Effects on extinction of the manipulation of the DSI/E. (A) CeM activity during the two sessions of extinction in the control model (black dots) and in a model where DSI/E is inactivated (white dots) in the whole amygdala. As shown in real data from Marsicano et al. (2002) in the right graph, knockout mice for the endocannabinoid receptor CB1 are severely impaired in both within- and between-session extinction. (B) CeM activity during the two sessions of extinction in the control model and in a model where DSI/E is inactivated in CeM during the first session. In agreement with data from Kamprath et al. (2011), extinction is impaired in the first session but is spared in the second session. (C) CeM activity during the two sessions of extinction in the control model and in a model where DSI/E is inactivated in BA during the first session.
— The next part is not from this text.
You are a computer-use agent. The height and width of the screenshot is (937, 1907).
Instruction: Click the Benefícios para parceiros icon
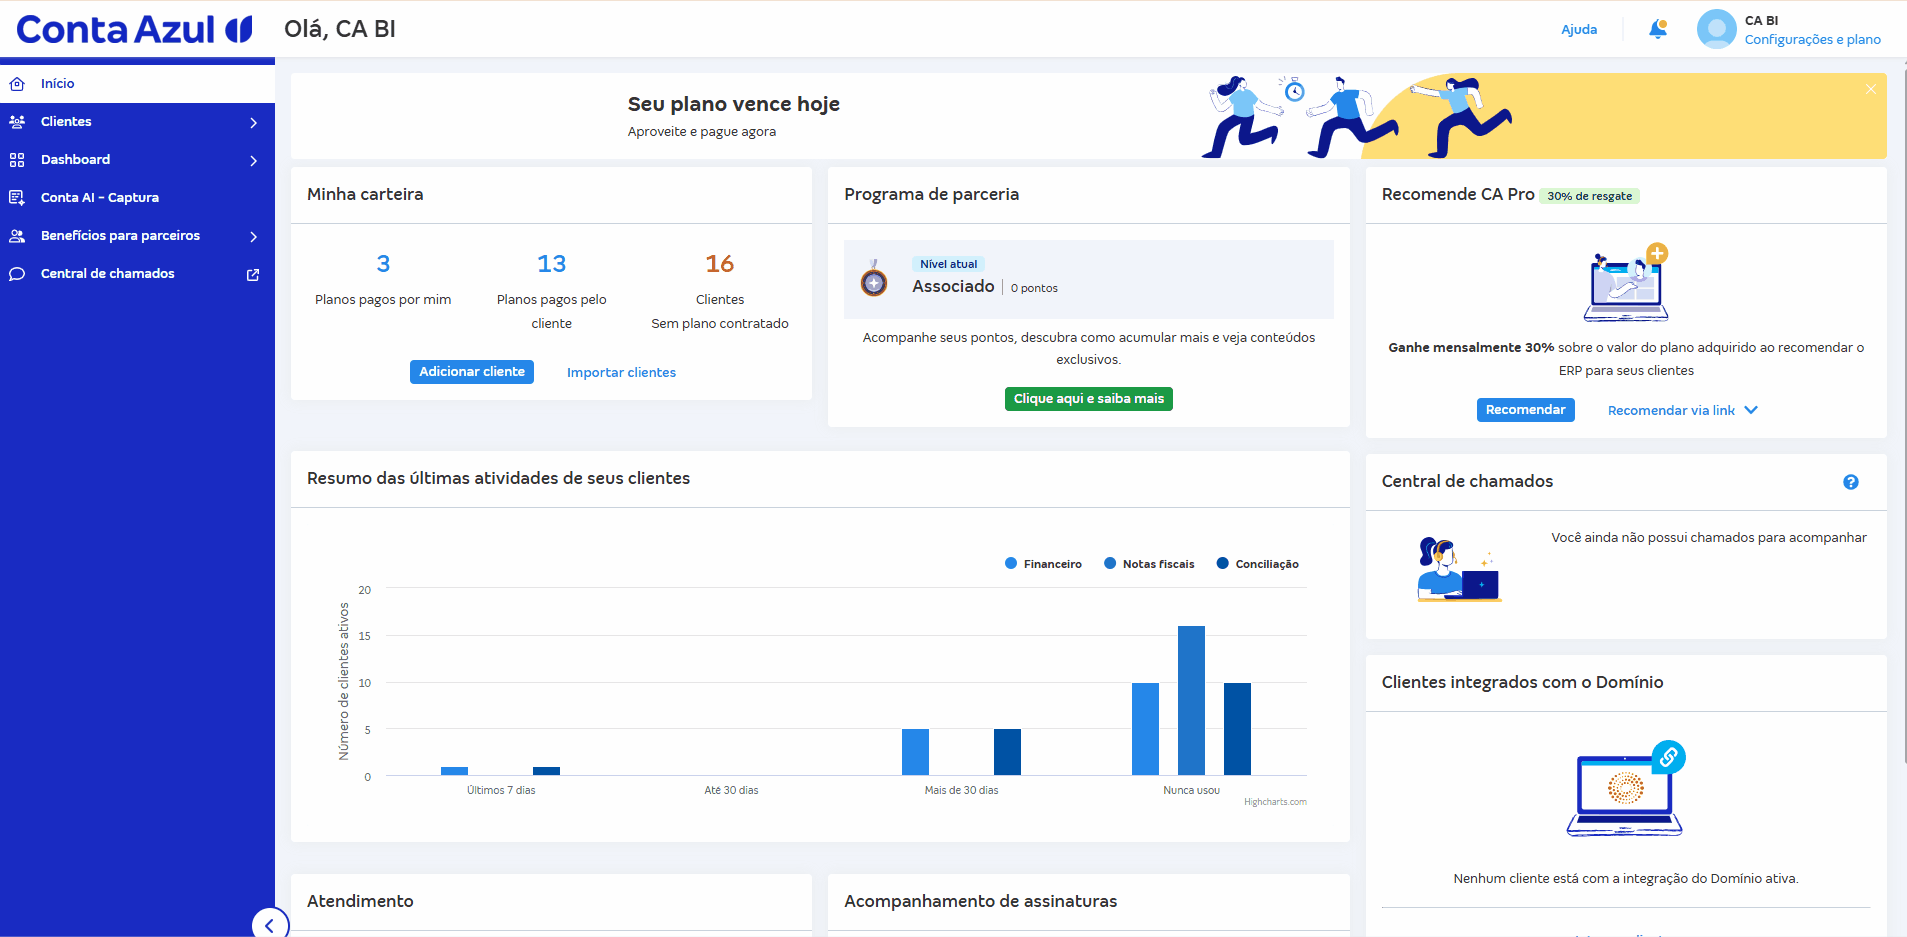(x=18, y=235)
The control and DSI/E-inactivated models have comparable levels of extinction in the first session, but the manipulated models shows a deficit in between-session extinction, in agreement with real data (Kamprath et al., 2011).

Figure 11

Effects on synaptic plasticity of DSI blockade in BA during extinction. If DSI is inactivated during extinction, plasticity is severely compromised at the synapses PLp-BAp4, BAp2-ILp, BAp3-ITC, and BAcck-BAp2 (compare these results with Figure 4).

Figure 12

Effects of the IL and PL manipulation on extinction. (A) The inactivation of ILp does not influence conditioning and the model shows extinction during the first session, as observed by Quirk et al. (2000). On the other hand, the model shows that the absence of a functioning IL causes a deficit in between-session extinction, as shown in Quirk et al. (2000). (B) Conversely, when the IL is stimulated extinction is faster, in accordance with data presented by Vidal-Gonzalez et al. (2006). (C) The connection between the PL and IL controls the speed of fear extinction, as demonstrated in real data from Marek et al. (2018). In particular, if PLp-ILp connections are stimulated then fear extinction occurs earlier. (D) Instead, if PLp-ILp connections are inactivated then extinction takes longer.